課題:
1/ 網走の旅行記について、次の問いに答えよ。
(a) 網走港に入港したのは何時過ぎか。
(b) 観光設備は何時に閉館するか。
(c) サンゴ草は秋になるとどうなるとされているか。
2/ 次の各文が網走の旅行記の内容と合うかどうかを「はい」か「いいえ」で答え、判断の根拠となる本文の語句をそのまま引用せよ。
(a) 今年のサンゴ草は真っ赤に色づいていた。
(b) サンゴ草は塩分を含んだ湿地に生える。
(c) サンゴ草の葉は大きく広がっている。
3/ 網走の旅行記の続きを、最後の文の後から書け。

出典:
----------------

3時過ぎに網走港へ入港しました。材木が積み上げられている埠頭の近くには「カンドウイチバ」と言うのがあるから、明朝はそこへ行けばいいですよ等というアドバイスを受けました。観光設備は全部5時閉館ですから、今日は能取湖へサンゴ草・厚岸草を見に出かけることにしました。 丁度見頃と言うことでしたが、今年は少し季節が遅く動いているようで、真っ赤と言う訳にはいきませんでした。ドライバーが親切に引っこ抜いて来てくれた(これは禁止事項でしょうね)のを見ますと、葉っぱは退化して節ばかりの草です。塩分を含んだ湿地に生育するもので、夏の間は緑ですが、秋には真っ赤に紅葉するのだそうです。

----------------

データ内容:
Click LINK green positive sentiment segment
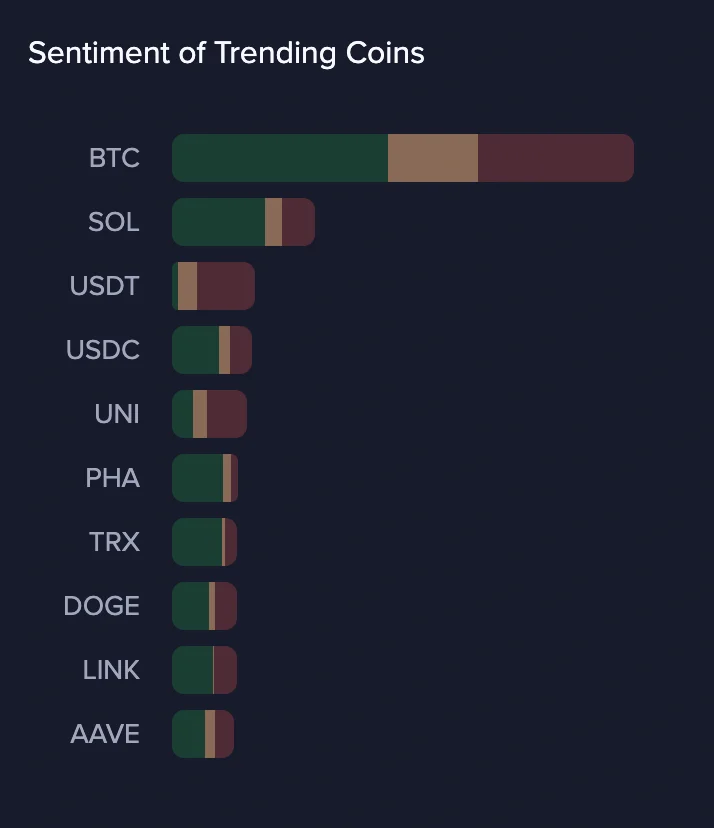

----------------

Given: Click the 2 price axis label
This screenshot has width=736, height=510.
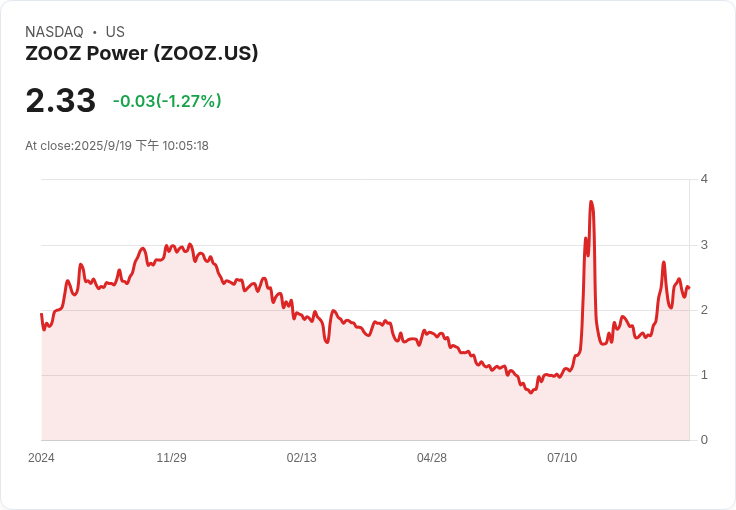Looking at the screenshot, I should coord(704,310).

----------------

解答:
1/
(a) 3時過ぎ
(b) 5時
(c) 真っ赤に紅葉する

2/
(a) いいえ。「真っ赤と言う訳にはいきませんでした」
(b) はい。「塩分を含んだ湿地に生育するもの」
(c) いいえ。「葉っぱは退化して節ばかりの草です」

3/
厚岸草と言うのが本名のようですが、その姿が似ていると言うことで、浜松、浜杉とも言うそうです。 沼地には木の歩道が着いていて写真が撮れるようになっていました。
帰りに網走番外地にある現在の網走刑務所の高い煉瓦の塀の前で写真を撮ってくれると言うドライバーの親切をうけました。これは何の記念になるのでしょうか?まさか「良いところだからまたお出で!」ではないとは思うのですが・・・。向日葵が塀の廻りに沢山咲いていました。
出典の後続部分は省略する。